De nuevo, aunque ahora por causas imprevisibles, la Tierra Santa
se encuentra al borde de un abismo de incierta salida. El
agravamiento del estado de salud del primer ministro israelí Ariel
Sharón crea una situación complicadísima de la que será difícil
salir con una mínima tranquilidad. Mientras a nivel popular los
palestinos demuestran públicamente su alegría por la desaparición
política del responsable de muchas de sus desgracias, los israelíes
contemplan el nuevo panorama con aprensión y cautela.

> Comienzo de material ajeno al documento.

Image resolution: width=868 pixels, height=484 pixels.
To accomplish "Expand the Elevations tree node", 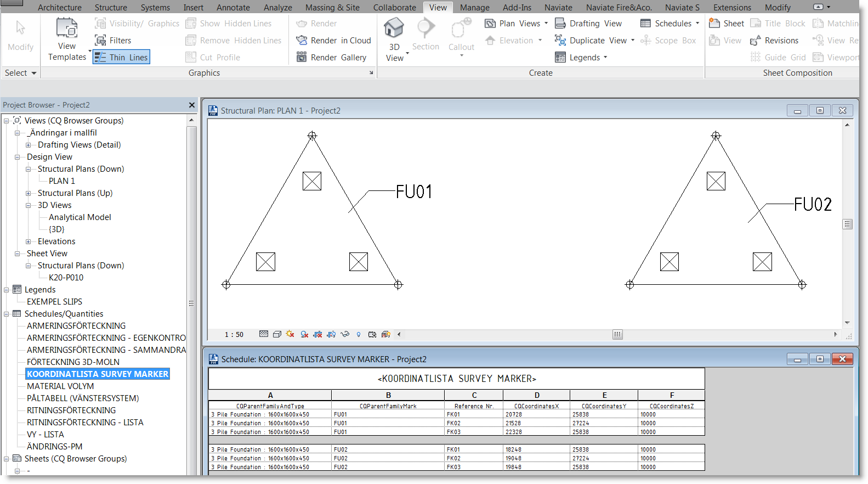I will [29, 241].
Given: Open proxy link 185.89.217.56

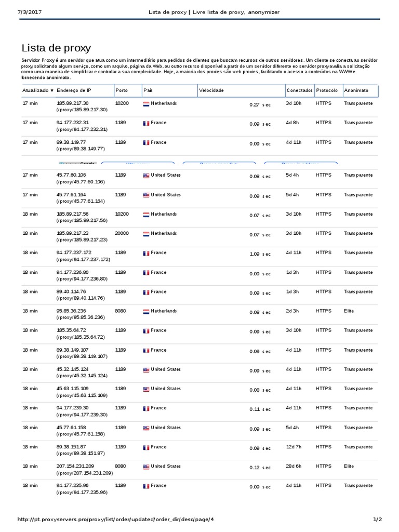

No es una buena noticia. Nunca lo es, cuando un ser humano se
debate entre la vida y la muerte. Pero solamente a nivel político
constituye ya una tragedia. Ariel Sharón ha sido y es una de las
figuras internacionales más polémicas de los últimos años. Su
actuación, durísima contra el terrorismo palestino, ha estado
trufada de abusos y de errores que han provocado las quejas airadas
de la comunidad internacional. Sin embargo, en los últimos meses
Sharón había dado muestras de desear cierto giro hacia la
moderación, alejándose de los postulados más radicales de su
partido, el Likud. Abandonando a sus compañeros, había anunciado la
fundación de un partido nuevo, de la mano de políticos más
progresistas, como Simon Peres. Este hecho prometía, quizá, cierto
aire esperanzador en una región que ya ha dado algunos tímidos
pasos en favor de la reconciliación, como el desalojo de la franja
de Gaza, completado en 2005.
Hoy el paisaje es desolador. El vacío de poder y las renovadas
fuerzas que adquirirán los radicales palestinos mientras se apaga
la vida de Sharón pueden conducir a Oriente Próximo a un nuevo
capítulo de dolor del que será difícil salir.